Témoignages

115, le numéro où parfois, tout commence

Numéro d’urgence pour les personnes sans abri, le 115 représente l’un des dispositifs emblématiques de cette double mission d’écoute et d’orientation.

Le 115, c’est le numéro vers lequel converge, sept jours sur sept, les demandes de mise à l’abri des personnes à la rue. Tarmac en assure, pour le compte de l’État, le pilotage et le fonctionnement. Ici, tout se joue autour de deux téléphones et d’un système informatisé permettant de connaître et de gérer, en temps réel, les places d’hébergement d’urgence disponibles sur le département de la Sarthe.

Car si le rôle de l’écoutant est d’orienter vers une solution, tout dépend bien sûr des places disponibles. Malgré une hausse de la capacité d’accueil, le 115 ne peut répondre à l’ensemble des besoins. Une attention particulière est accordée aux situations complexes et aux personnes les plus vulnérables. Femmes enceintes, victimes de violence, familles avec enfants… Mais « parfois, on n’a pas de solution », déplore Jeanne. En 2018, 61 % des demandes ont, par exemple, pu être satisfaites. Un pourcentage qui évolue heureusement à la hausse.

Car le rôle du 115 est aussi de faire remonter les informations vers les services de l’État afin de faire évoluer au mieux les dispositifs d’accueil. Au-delà de la mise à l’abri immédiate, la plateforme téléphonique fait partie du volet urgence du Service Intégré de l’Accueil et de l’Orientation (SIAO). Au fil des appels, les écoutants identifient certains besoins, des risques et des problématiques, par exemple de santé qui, transmises aux travailleurs sociaux, viendront guider l’orientation des personnes vers les structures et dispositifs les plus adaptés.

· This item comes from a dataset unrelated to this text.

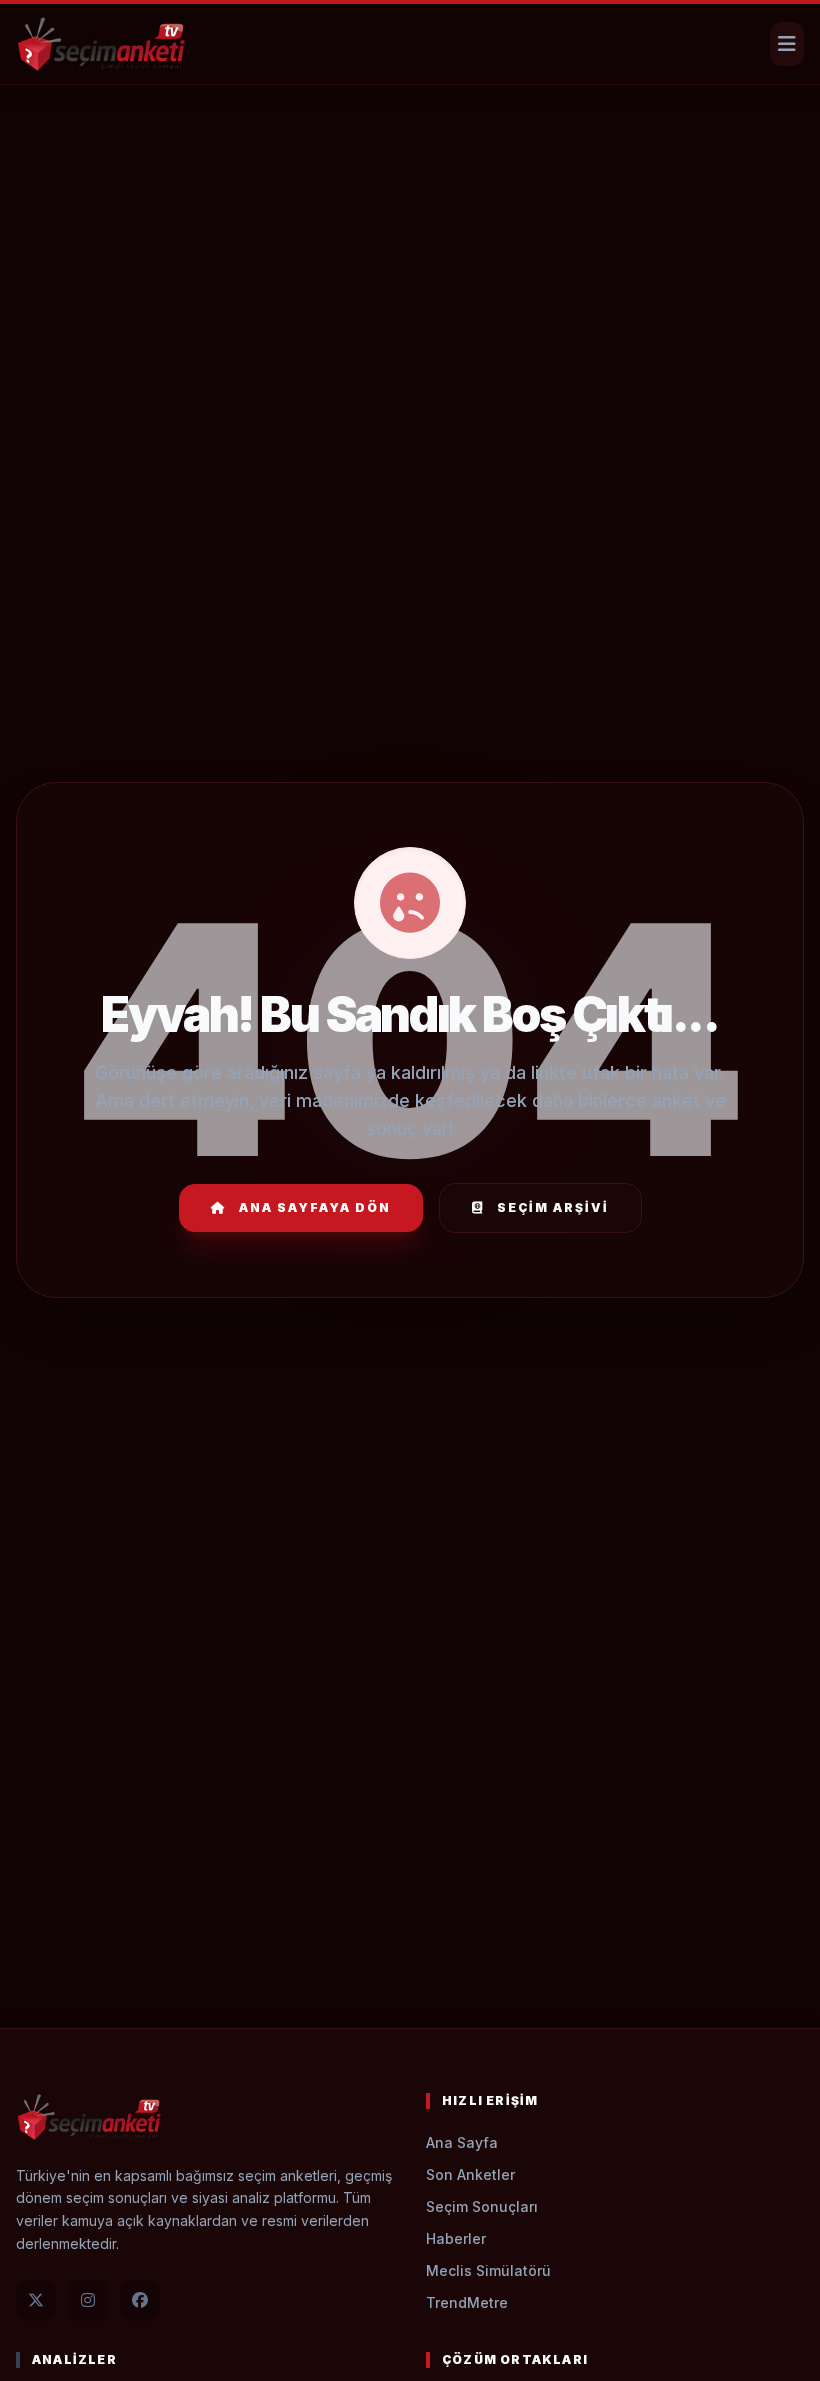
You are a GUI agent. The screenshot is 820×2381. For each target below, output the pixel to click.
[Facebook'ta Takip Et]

Pour que l’urgence cède la place à un parcours d’accès vers le logement.

Ce jour-là, Jeanne et Sofia sont de service et la sonnerie n’a de cesse de retentir. En matinée, le rythme des appels est toujours soutenu. Chacun cherche une solution au plus vite pour ne pas vivre ou revivre une nuit d’errance. « 115, bonjour ». Jeanne décroche. Un léger sourire teinte sa voix d’une douceur apaisante. Comme une façon d’établir un lien humain au-delà de l’anonymat.

Les appels se succèdent. Près de 20 000 par an. Les demandes sont nombreuses et les situations variées. Violence conjugale, expulsion locative, jeunes chassés de chez eux ou fraîchement sortis des dispositifs d’aide à l’enfance, personnes isolées, familles étrangères en demande d’asile… Certaines ne parlent que quelques mots de français.

« On se débrouille, avec un peu d’anglais, d’espagnol, des bribes d’arabe », raconte Sofia.

Nom, date de naissance, nationalité, situation administrative… Un travailleur social expose le cas d’une jeune femme demandeuse d’asile en fin de grossesse. Soigneusement notées, les informations seront transmises au Service Intégré de l’Accueil et de l’Orientation (SIAO), pour, au-delà de l’urgence, construire une solution d’hébergement adaptée. Autre appel, autre situation. Une femme cherche un abri pour la nuit prochaine. Jeanne l’oriente vers la caserne des pompiers, l’écoute, la rassure. A croire qu’elle la connaît, alors qu’elle ne l’a jamais vue.

« L’hébergement se fait nuit par nuit », explique-t-elle. « Les places ne sont jamais confirmées d’office ». Alors, certaines personnes téléphonent presque chaque jour. D’appel en appel, de conversation en conversation, une relation s’établit. Sans visage.

« On reconnaît les voix. On sent, à leur ton, si les gens sont épuisés, déprimés. On ne les rencontre jamais mais on finit par les imaginer. Certains ont besoin de parler. Ils sont affolés, désespérés. Ils s’énervent.  Alors on écoute, on rassure, on explique… Parfois, on ne peut pas faire plus ».